Tuesday, February 16, 2016

Man as Musical Microcosm: Introduction

As above, so below...

The universe is holographic, but not completely. Certain of its parts are, or can become, reflective of the universe as a whole. They can come to contain, in some sense, all the exhaustive and infinite forms which could pour from the kingdom beyond possibility. Being and beings alike, as well as what belongs to neither, in their most total and true abstraction – all these things are the implicit truth of certain subsystems approaching the cosmos in its totality. Let this be our axiom: a microcosm, a part which is nonetheless in truth the whole, is possible.

The macrocosm is the very definition of the singular, a uniquely existing in-and-for-itself which tolerates no relation. Each element within the macrocosm is related to other elements, yes, but there is no relation between any element and the whole as such. The general idea of a whole-part relation may be coherent, but the same cannot be said for a totality-part relation, and the macrocosm is just such a totality. Therefore must we singularize, leaving ourselves behind.

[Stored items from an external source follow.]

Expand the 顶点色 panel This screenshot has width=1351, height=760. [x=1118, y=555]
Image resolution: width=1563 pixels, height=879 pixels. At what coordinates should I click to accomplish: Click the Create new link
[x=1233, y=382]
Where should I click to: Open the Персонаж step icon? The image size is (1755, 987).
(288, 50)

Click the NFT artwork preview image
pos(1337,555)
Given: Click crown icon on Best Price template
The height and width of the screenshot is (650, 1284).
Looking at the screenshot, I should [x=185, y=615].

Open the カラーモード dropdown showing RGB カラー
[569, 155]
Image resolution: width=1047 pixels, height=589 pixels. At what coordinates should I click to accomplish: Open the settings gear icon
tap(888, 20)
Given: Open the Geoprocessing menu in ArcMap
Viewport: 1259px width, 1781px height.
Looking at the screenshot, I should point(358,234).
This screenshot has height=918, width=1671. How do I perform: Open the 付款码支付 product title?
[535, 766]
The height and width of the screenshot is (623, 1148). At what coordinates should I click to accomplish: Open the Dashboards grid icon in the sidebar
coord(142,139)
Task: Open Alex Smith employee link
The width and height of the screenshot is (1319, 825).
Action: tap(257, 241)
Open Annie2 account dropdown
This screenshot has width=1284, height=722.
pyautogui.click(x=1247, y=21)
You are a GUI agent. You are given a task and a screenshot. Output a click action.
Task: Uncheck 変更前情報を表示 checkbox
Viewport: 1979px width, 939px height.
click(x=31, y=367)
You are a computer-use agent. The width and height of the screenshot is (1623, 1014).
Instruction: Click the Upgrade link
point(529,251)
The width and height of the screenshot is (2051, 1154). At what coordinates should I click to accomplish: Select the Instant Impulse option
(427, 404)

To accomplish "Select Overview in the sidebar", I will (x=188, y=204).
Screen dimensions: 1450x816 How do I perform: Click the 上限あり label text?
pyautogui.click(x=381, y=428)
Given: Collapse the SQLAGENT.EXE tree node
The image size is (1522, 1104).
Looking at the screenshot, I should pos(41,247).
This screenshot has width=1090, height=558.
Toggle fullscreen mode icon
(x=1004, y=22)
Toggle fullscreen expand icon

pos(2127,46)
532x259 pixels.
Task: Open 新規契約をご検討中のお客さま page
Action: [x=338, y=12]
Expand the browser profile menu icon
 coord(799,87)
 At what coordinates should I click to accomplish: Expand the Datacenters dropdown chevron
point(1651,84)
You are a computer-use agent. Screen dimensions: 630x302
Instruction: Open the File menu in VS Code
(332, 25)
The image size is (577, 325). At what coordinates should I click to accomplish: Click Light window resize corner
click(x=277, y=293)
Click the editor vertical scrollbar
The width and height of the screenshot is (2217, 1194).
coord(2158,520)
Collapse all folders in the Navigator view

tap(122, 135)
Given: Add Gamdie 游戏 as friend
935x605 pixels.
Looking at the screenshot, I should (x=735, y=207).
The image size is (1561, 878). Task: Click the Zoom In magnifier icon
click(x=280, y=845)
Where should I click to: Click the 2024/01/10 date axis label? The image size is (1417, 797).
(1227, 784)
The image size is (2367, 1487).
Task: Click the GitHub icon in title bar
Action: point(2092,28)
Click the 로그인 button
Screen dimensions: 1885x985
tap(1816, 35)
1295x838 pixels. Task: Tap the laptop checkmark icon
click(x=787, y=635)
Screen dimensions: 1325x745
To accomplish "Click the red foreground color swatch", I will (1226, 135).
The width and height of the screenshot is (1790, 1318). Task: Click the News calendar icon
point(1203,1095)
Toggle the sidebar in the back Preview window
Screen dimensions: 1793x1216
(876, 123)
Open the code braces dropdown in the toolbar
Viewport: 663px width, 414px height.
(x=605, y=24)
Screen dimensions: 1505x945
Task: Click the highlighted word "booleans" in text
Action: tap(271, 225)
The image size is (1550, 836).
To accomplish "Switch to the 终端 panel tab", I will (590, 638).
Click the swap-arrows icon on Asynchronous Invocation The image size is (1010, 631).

We as animals, as bodies, are ever in the thick of the world, quite literally defined and, what's more, brought into being by our relations with the elements of this world. But we have no relation with this world as a whole.

However, the macrocosm is not altogether inaccessible to us.
Paradoxically, one must take leave of relation to become like the macrocosm, to become “related” to it. The macrocosm has no relations, and therefore must man become non-relational in its abstract image.

Can two singularities, then, be related to one another? No, but there may come to exist a formal similarity, a metaphysical parallelism, between certain of these singularities. We might say, fancifully, that singularities may have the same shape.

But how does one take leave of relation? Many methods present themselves historically: meditation, ritual, the intake of drugs, experience of overwhelming and strange emotions, the assumption of certain yogic postures. But here we are focused not on the occult tradition (at least explicitly), but on the most singular of art forms: music.

Music has a high density of singularities, in fact the highest of all the arts. It has no object, and it has by far the most variations of that fact. Visual art can escape representation, but these pieces, compared to the awesome profusion of musical styles, express on the whole a dull monotony. Music abounds in the abstract, in form. It is the formless en-formed.

Music takes leave of relation. And it allows the listener to do the same, since thinking is in each case being, and vice versa. But not just any music will do, nor any subjective orientation.

It is the aim of this series to assist listeners in making themselves into microcosms. Music is presented along with some linguistic indication of the corresponding abstract image. Rather than empirical or argumentative, this series will be an exercise in a rather fanciful and speculative aesthetics.